Я размышляю над его словами и, похоже, немного понимаю, что́ именно он имеет в виду. Интересно, а если проследить за герром Силверманом после школы и посмотреть, как он будет выглядеть? Наверняка вид у него будет счастливый – ведь он на славу потрудился в течение дня. И наверняка не такой, как у той женщины в солнцезащитных очках а-ля семидесятые, которая обозвала меня извращенцем, и у остальных несчастных людей с поезда. Наверняка он будет слушать айпод и, может, даже подпевать в такт музыке. Остальные пассажиры будут таращиться на него и гадать, какого черта он так радуется. И возможно, начнут бурно негодовать. Возможно, даже захотят его убить.

– Вы, наверное, считаете, что я не способен кого-то пристрелить, да? И вы никогда не думали, что я могу наложить на себя руки, ведь так? – спрашиваю я.

– Сложный вопрос. Именно поэтому я и здесь. Никогда бы не приехал, если бы не считал, что ты того стоишь.

Я просто смотрю на герра Силвермана – и ничего не говорю.

Я смотрю на него так долго, что напряжение между нами все больше усиливается и ситуация уже становится неловкой, даже если герр Силверман с этим и не согласится.

– Леонард, выбрось пистолет в реку. Поверь в будущее. Иди вперед. Смелей. Все в порядке. Рано или поздно жизнь наладится. Ты способен сделать эту работу.

Может, потому, что я хотел избавиться от всех вещественных доказательств, связанных с сегодняшней ночью, может, потому, что хотел сделать герру Силверману приятное, может, потому, что чертовски забавно швырять различные предметы в воду, я делаю три быстрых шага к реке и бумерангом бросаю туда свой «вальтер».

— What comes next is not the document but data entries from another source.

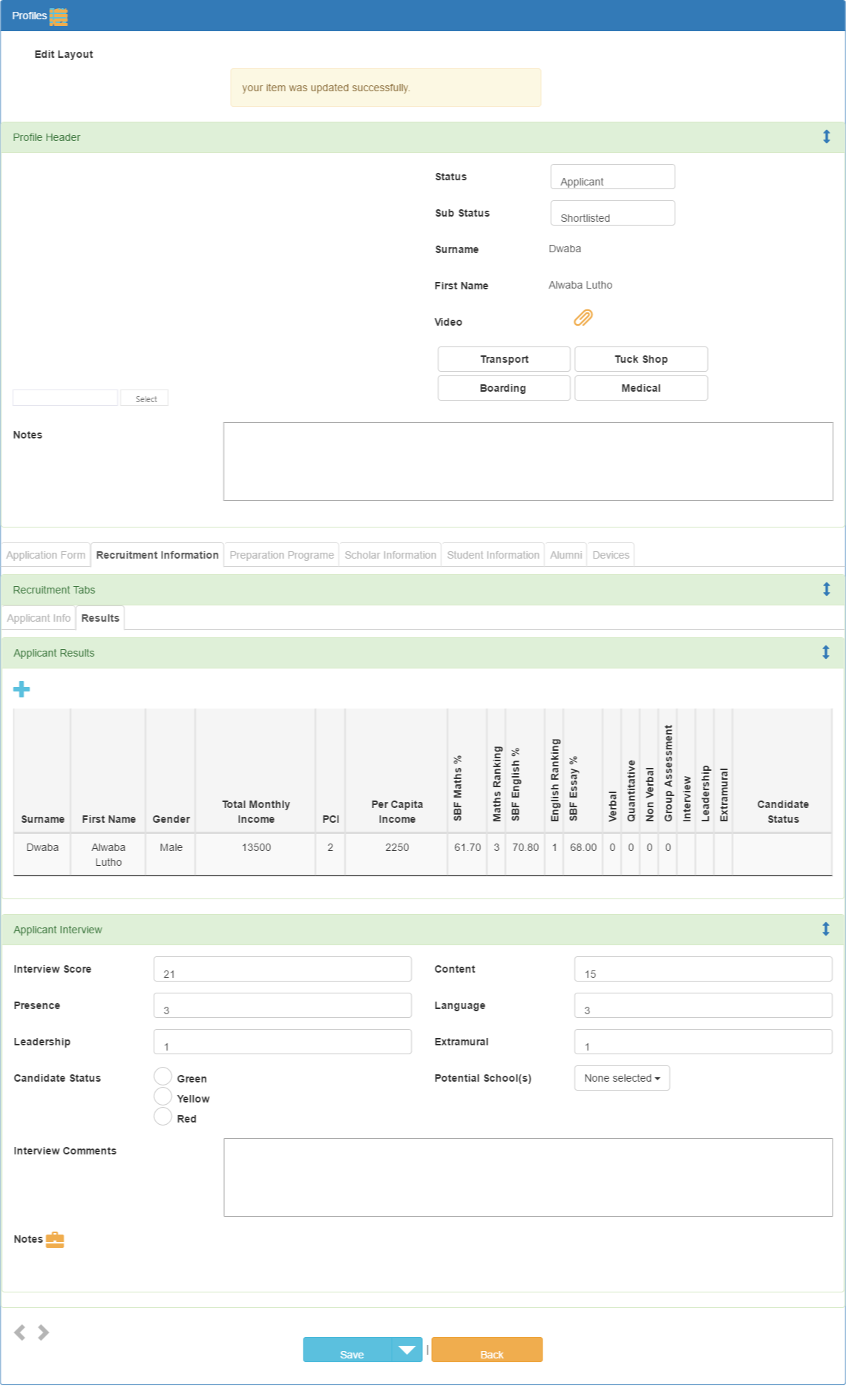This screenshot has width=846, height=1400.
Task: Switch to the Applicant Info tab
Action: 39,618
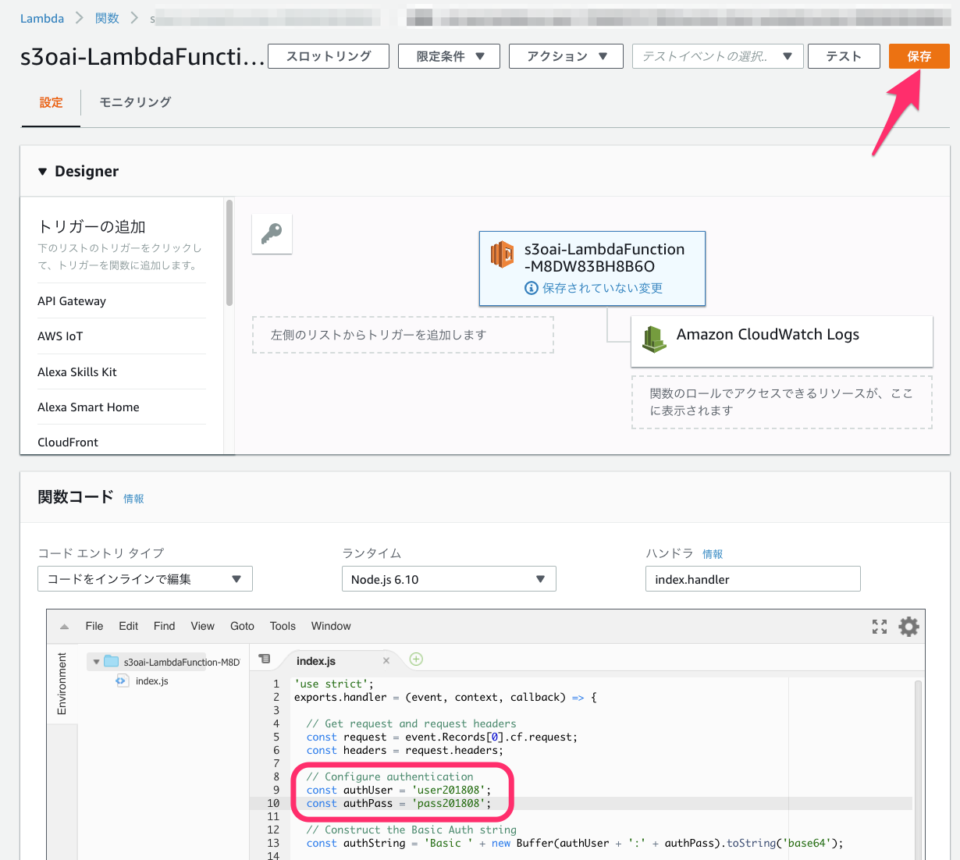960x860 pixels.
Task: Toggle fullscreen with the editor expand icon
Action: (879, 626)
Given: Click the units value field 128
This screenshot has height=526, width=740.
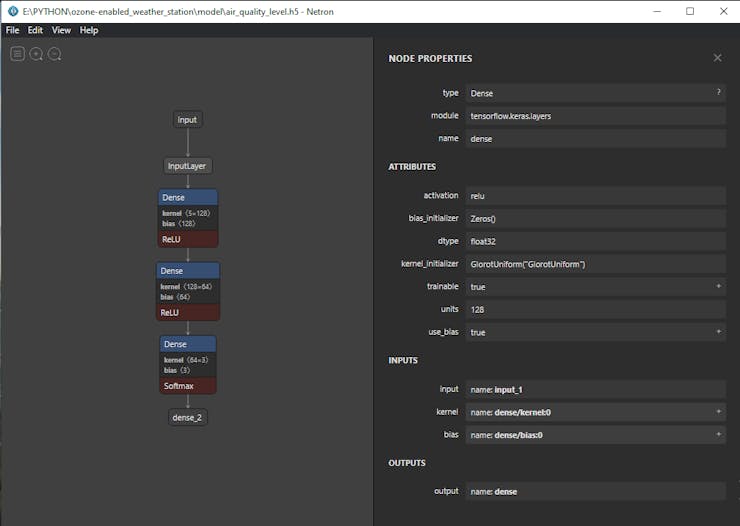Looking at the screenshot, I should click(x=595, y=309).
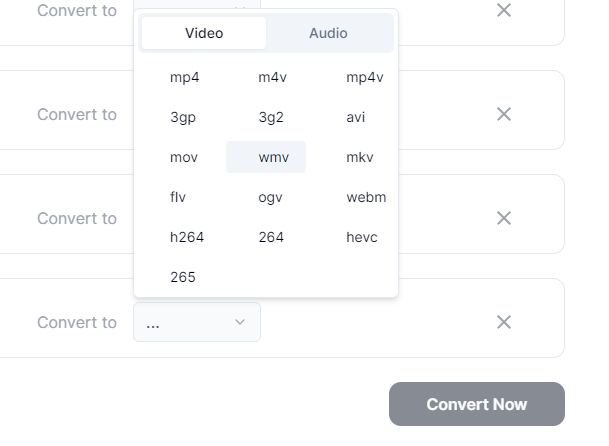Screen dimensions: 609x446
Task: Open the bottom row format dropdown
Action: (197, 322)
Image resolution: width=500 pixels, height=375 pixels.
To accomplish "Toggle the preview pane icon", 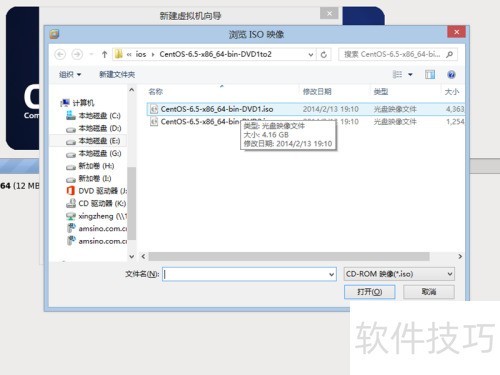I will (430, 74).
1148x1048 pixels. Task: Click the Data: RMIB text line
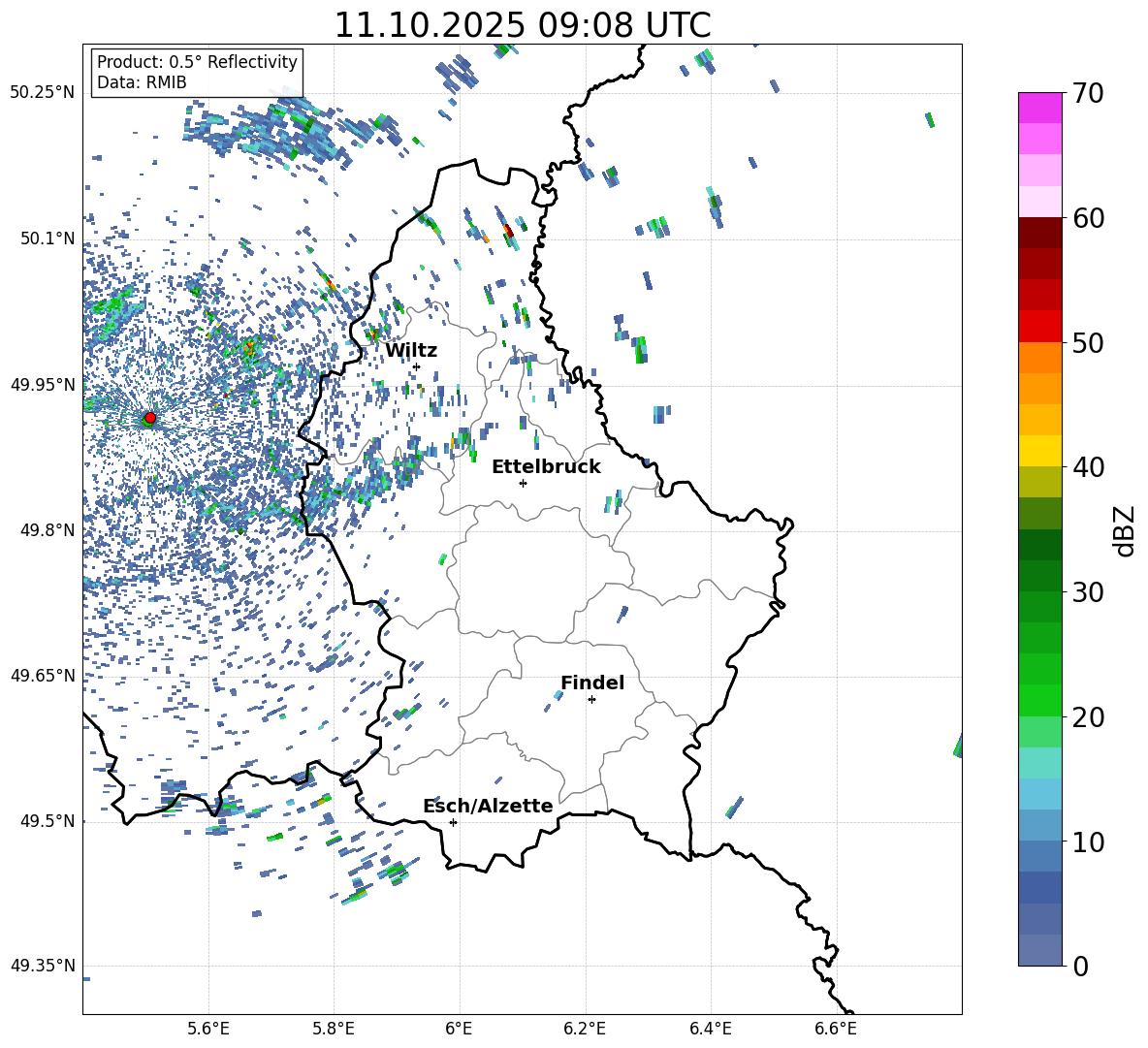click(x=142, y=82)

Я вижу, как он крутится и блестит в огнях далекого города, затем исчезает, и буквально через несколько секунд мы слышим, как он с громким всплеском уходит в воду и тонет.

Я думаю о том, как мой дедушка приканчивал того нацистского офицера – первого хозяина «вальтера».

Я думаю о том, как долго пришлось «вальтеру» путешествовать во времени и в пространстве, чтобы в конце концов завершить свой путь на дне притока реки Делавэр.

И о том, как и истории, и предметы, и люди, и многое другое в любое время могут исчезнуть в мгновение ока.

Затем я думаю о своей выдуманной дочери С. из будущего, о том, как ныряю с аквалангом и играю с дельфином Горацио после ядерного холокоста. У С. все лицо в милых веснушках. И глаза серые, как у меня. И стриженные до подбородка волосы.

«Как думаешь, а мы сможем найти мой старый „вальтер“?» – говорю я ей в своих фантазиях.

«А зачем тебе в детстве нужен был пистолет?» – спрашивает она.

«Хороший вопрос», – отвечаю я, а затем мы снова надеваем маски и прыгаем в воду с борта лодки.

И хотя я понимаю, что это всего лишь дурацкие фантазии, мысль о будущем греет мне сердце – чего уж там душой кривить.

– Ну и что теперь будем делать? – спрашиваю я.

– У тебя есть кто-нибудь дома? – интересуется герр Силверман.

– Нет. Мама в Нью-Йорке.

– Тогда мы едем ко мне.

 

В такси герр Силверман всю дорогу обменивается эсэмэсками с кем-то, кого он называет Джулиусом.

Судя по выражению лица герра Силвермана и по тому, как он сердито тычет пальцем в телефон, этот самый Джулиус явно не в восторге от моего появления в их доме, но я ничего не говорю и не задаю лишних вопросов, хотя у герра Силвермана такой вид, что мне хочется прямо на ходу выскочить из машины, выкатиться на тротуар, а затем убежать прочь – в крови и синяках – и сесть на поезд до Нью-Джерси.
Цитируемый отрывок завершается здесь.